▶ _WHAT YOU NEED TO DO_
Set down, word for word, the line with "Click the cmd.exe node left of ipconfig.exe" and the lines after it through the final line of the data below, without pictures.

▶ _STUDY MATERIAL_
******
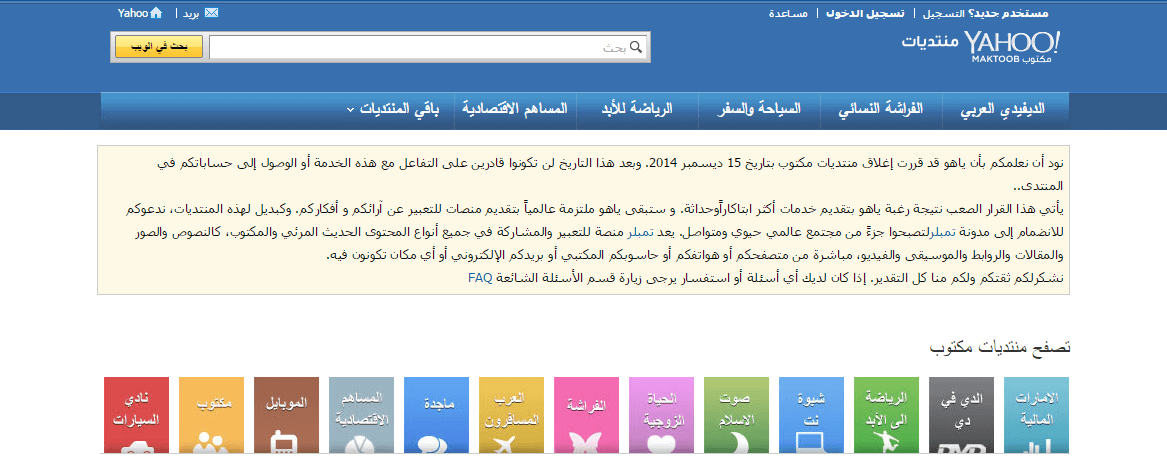The width and height of the screenshot is (1167, 461).
Task: Select the الديفيدي العربي nav tab
Action: [x=1003, y=109]
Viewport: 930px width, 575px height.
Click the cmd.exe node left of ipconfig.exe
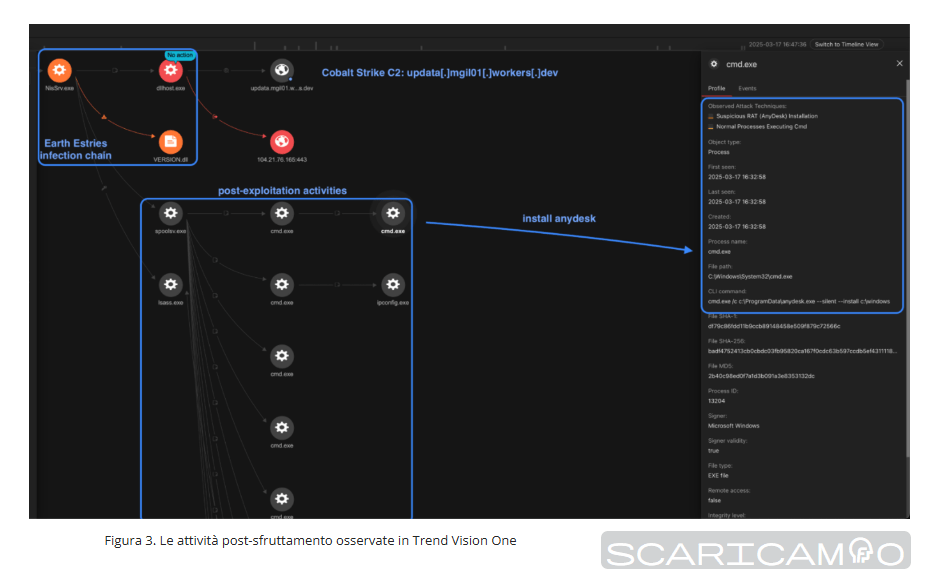click(282, 284)
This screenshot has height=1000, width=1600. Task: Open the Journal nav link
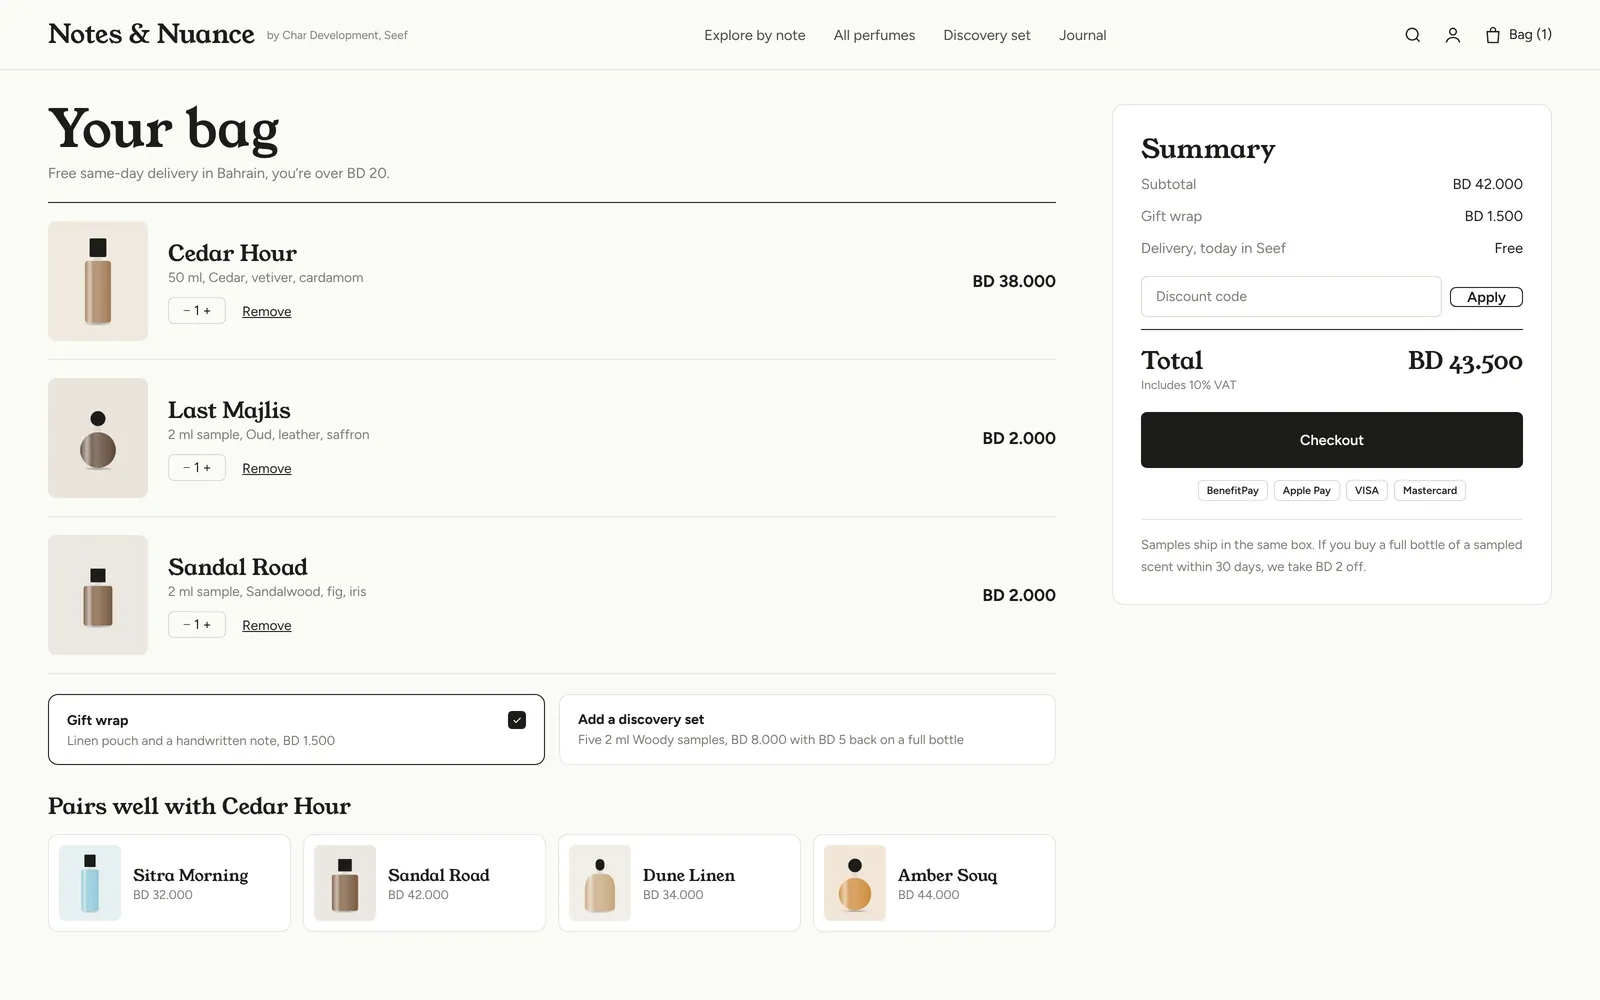pos(1083,35)
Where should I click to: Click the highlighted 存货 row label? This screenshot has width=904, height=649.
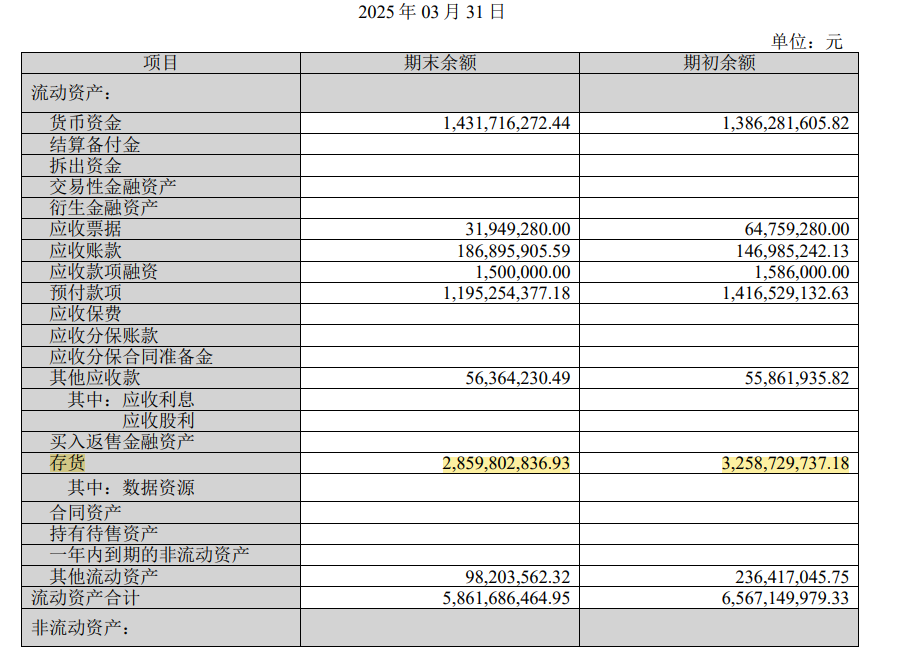click(x=68, y=463)
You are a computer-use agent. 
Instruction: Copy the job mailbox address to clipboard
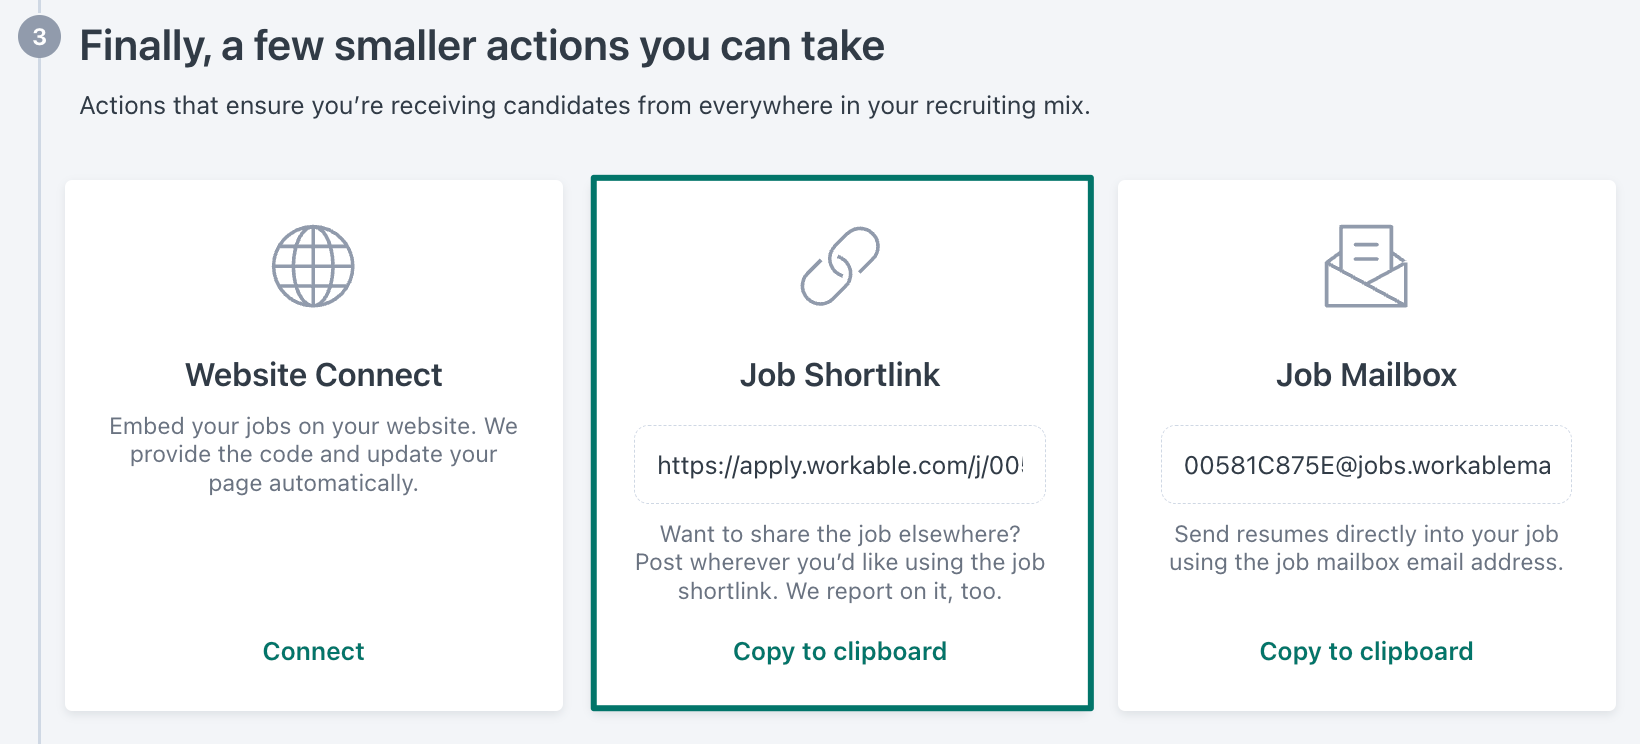(1366, 651)
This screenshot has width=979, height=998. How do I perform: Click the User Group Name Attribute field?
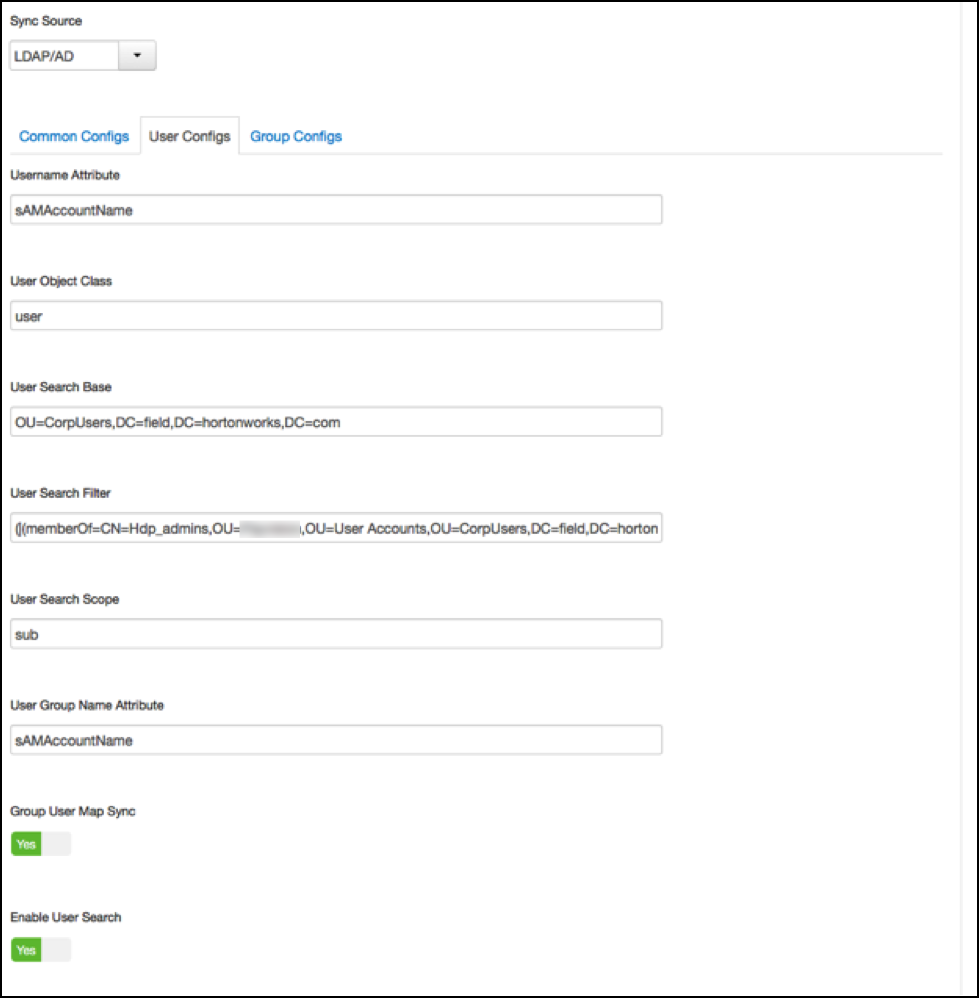click(336, 740)
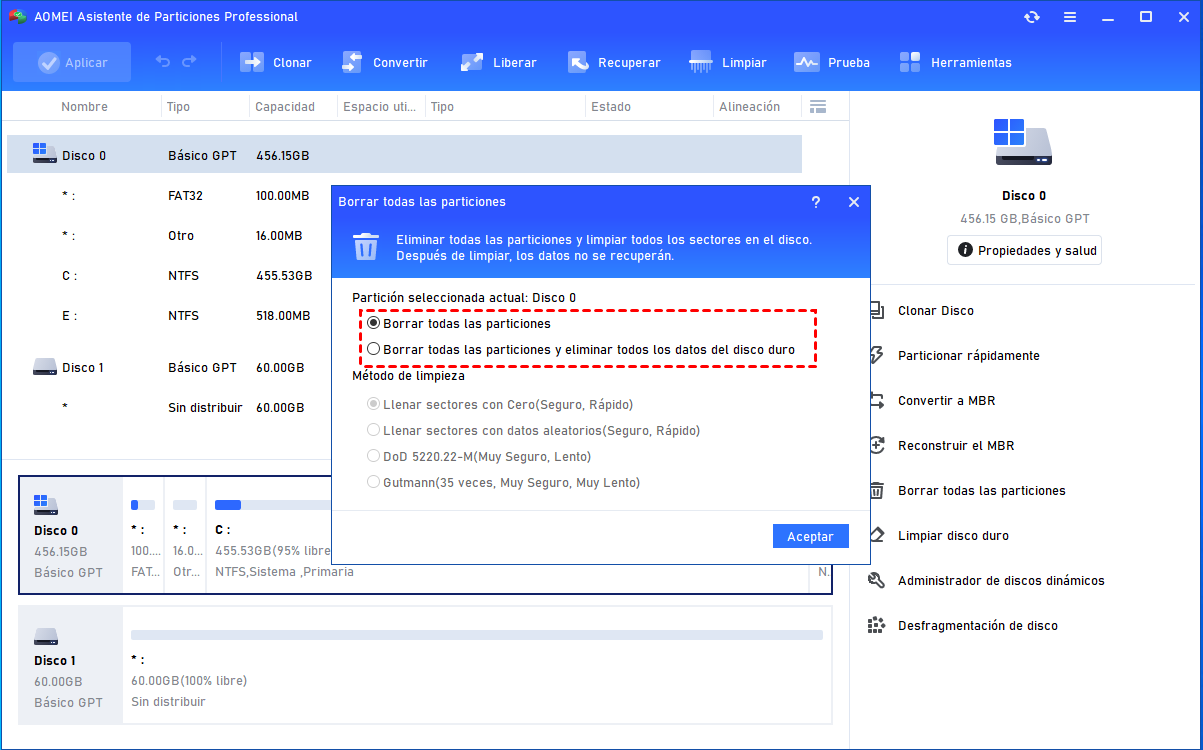Open the hamburger menu in the title bar

coord(1069,16)
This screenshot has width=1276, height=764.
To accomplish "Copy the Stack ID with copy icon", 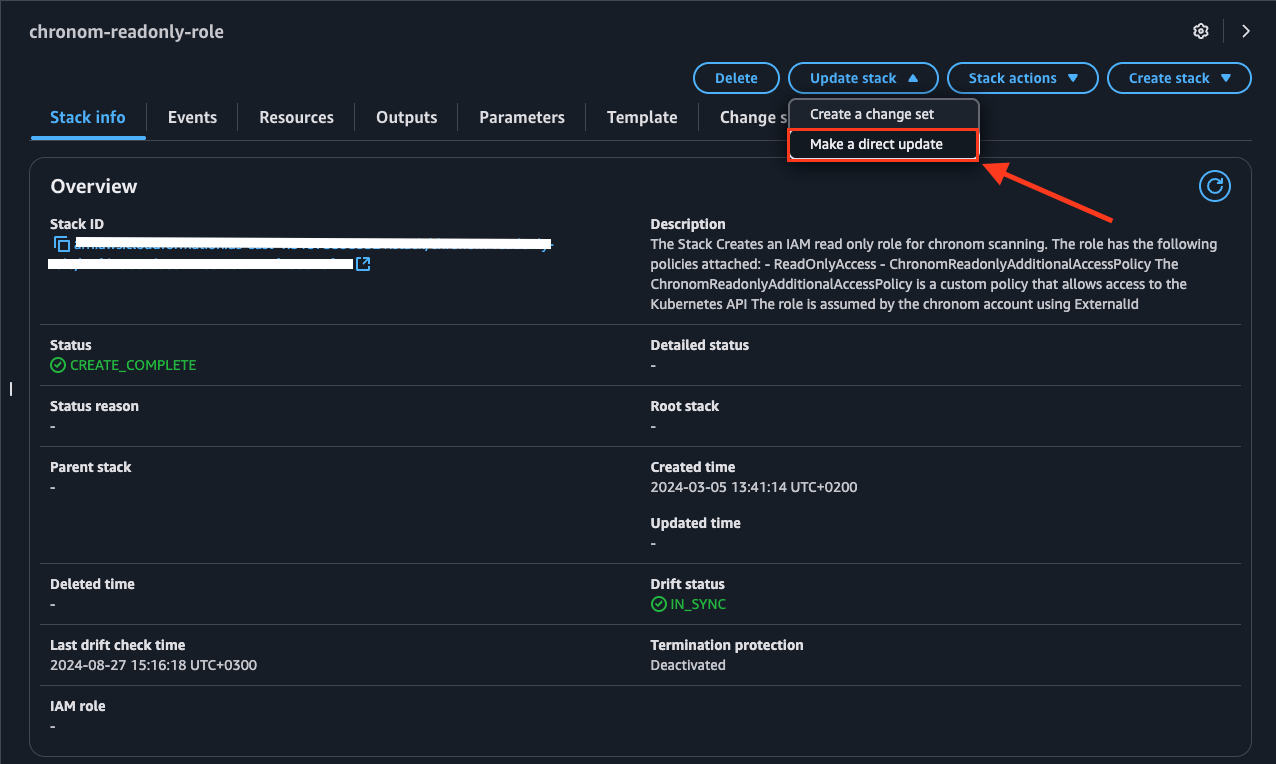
******
▶ _SOLUTION TO THIS EXERCISE_
Click the cmd.exe node left of ipconfig.exe
click(282, 284)
This screenshot has height=1000, width=1600. Task: Open the Journal nav link
pos(1083,35)
Where should I click to: Click the highlighted 存货 row label? This screenshot has width=904, height=649.
click(x=68, y=463)
You are a computer-use agent. 
Instruction: Copy the job mailbox address to clipboard
(1366, 651)
This screenshot has width=979, height=998. How do I perform: Click the User Group Name Attribute field?
click(336, 740)
Open the hamburger menu in the title bar

coord(1069,16)
This screenshot has width=1276, height=764.
To accomplish "Copy the Stack ID with copy icon", 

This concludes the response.